The President Learns It's Good to Be the King
By Dana Milbank
Tuesday, May 8, 2007; Page A02
With etiquette handbooks at the ready, the White House was in a
high state of faux pas alert for Queen Elizabeth II's visit
yesterday. Still, President Bush lasted only about 14 minutes
into the state arrival ceremony before implying that the British
monarch was 300 years old.
"You've dined with 10 U.S. presidents," Bush said on the South
Lawn with the 81-year-old sovereign at his side. "You helped our
nation celebrate its bicentennial in seventeen s --" -- here the
president caught himself -- "in nineteen seventy-six."
The crowd laughed. Bush looked sheepishly at Elizabeth, who
glanced up from the text of her own speech, smiled politely, and
said something that sounded like "some year," or "you're near,"
or even "oh, dear."
"She gave me a look that only a mother could give a child," a
quick-thinking Bush reported back to the assembly.
At least he didn't credit her with signing the Magna Carta.
In the days before yesterday's state visit, the talk was all
about how the regular-guy president disliked all the pomp that
comes with a royal function. Don't believe it. As they say in
Texas: Balderdash and poppycock.
True, the state dinner last night forced Bush to stay up beyond
his bedtime, and wearing tails is a hassle for pretty every much
man who doesn't sing with the Whiffenpoofs. And such events
bring bad memories: At a similar pageant last year, the Chinese
president was heckled by a Falun Gong protester and the White
House announcer confused China and Taiwan.

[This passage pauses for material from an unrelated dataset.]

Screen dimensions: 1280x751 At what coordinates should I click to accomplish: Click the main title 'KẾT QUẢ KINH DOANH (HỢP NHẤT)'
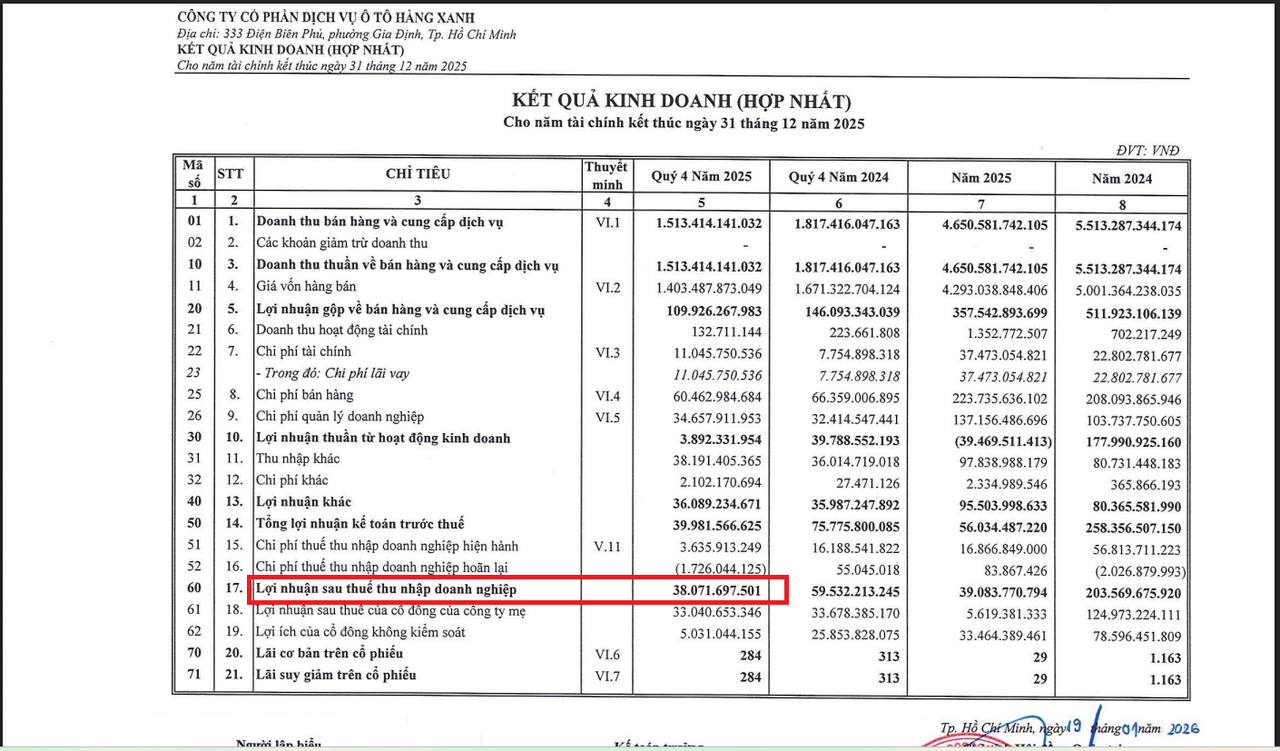(682, 102)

But the president seemed to be enjoying himself mightily
yesterday. After Bush and the first lady took an impromptu walk
with the queen and Prince Philip across Pennsylvania Avenue to
Blair House, White House pool reporter Tara Copp of the Austin
American-Statesman reported that "the president was in as sunny
a mood as the sky above."
And why shouldn't he be sunny? The queen would not bicker with
him about the Baghdad security plan, and there would be no
prickly news conference where Bush would be asked about the
Newsweek poll putting his support at 28 percent, equal to Jimmy
Carter's in 1979. Yesterday gave Bush a chance to put aside the
messiness of being head of government and enjoy the trappings of
being head of state: cannons on the Ellipse, an Army
fife-and-drum corps, a troop review, and red geraniums on the
South Portico.
The profusion of pageantry evidently overwhelmed "Good Morning
America" anchor Robin Roberts, who, having secured an invitation
to the state dinner, began the day with a breathless interview
from the White House with Laura Bush.
"The excitement continues to build," Roberts reported. "The
White House is taking on an air of royalty this morning. . . .
And I'm telling you, what a delight."
"A very happy occasion," the first lady agreed.
Roberts followed up aggressively: "I mean, truly, everyone is
buzzing around here."
"That's right, they are," the first lady confessed.
The two briefly discussed Bush's 28 percent standing and the
Virginia Tech shootings, before turning back to the president's
consent to a white-tie dress code ("He was a very good sport")
and the pea soup for dinner ("You'll really like it, Robin").
"Oh, I can't wait," the questioner responded. "And the lamb,
always a favorite."
"We're doing a fish course, too."
The president couldn't help injecting a bit of his political
agenda into the royal visit. "We're resisting those who murder
the innocent to advance a hateful ideology, whether they kill in
New York or London, or Kabul or Baghdad," he read with the queen
at his side.
That met with a dissonant answer from Queen Elizabeth, who read:
"A state visit provides us with a brief opportunity to step back
from our current preoccupations to reflect on the very essence
of our relationship."
But enough with the heavy stuff. Tony Snow, the president's
press secretary, announced at his briefing that he would take no
questions about the queen's conversation with Bush. "We're going
to allow them to go ahead and have very pleasant conversations,"
he said. "It's a pretty cool day, you know?"
In lieu of news, the White House sent out a flurry of press
releases about the state dinner: a guest list (Indianapolis
Colts quarterback Peyton Manning!) at 4:03 p.m.; a dinner menu
(Dover sole amandine!) at 4:07 p.m.; and the East Room
entertainment (Itzhak Perlman!) at 4:08 p.m.
Some of the royal visit's pleasures were inaccessible to the
president; he would not, for example, taste the dinner red wine,
the $200-per-bottle Peter Michael 2003 Les Pavots, with its
"notes of melted licorice." But there was much to raise the
president's spirits, including the silver dish the queen gave
him with the royal cypher, the presidential seal, and a Texas
lone star. The magnanimous president even brought out the
Clinton china for dinner.
The informal Bush enjoyed the formality so much that he even
took time out to torment an underdressed photographer. After his
walk with the queen after lunch, Bush got the photographer,
Newsweek's Charles Ommanney, to agree that it was "a special
day" at the White House. "Then why," the president asked,
"didn't you wear something other than hand-me-down clothes?"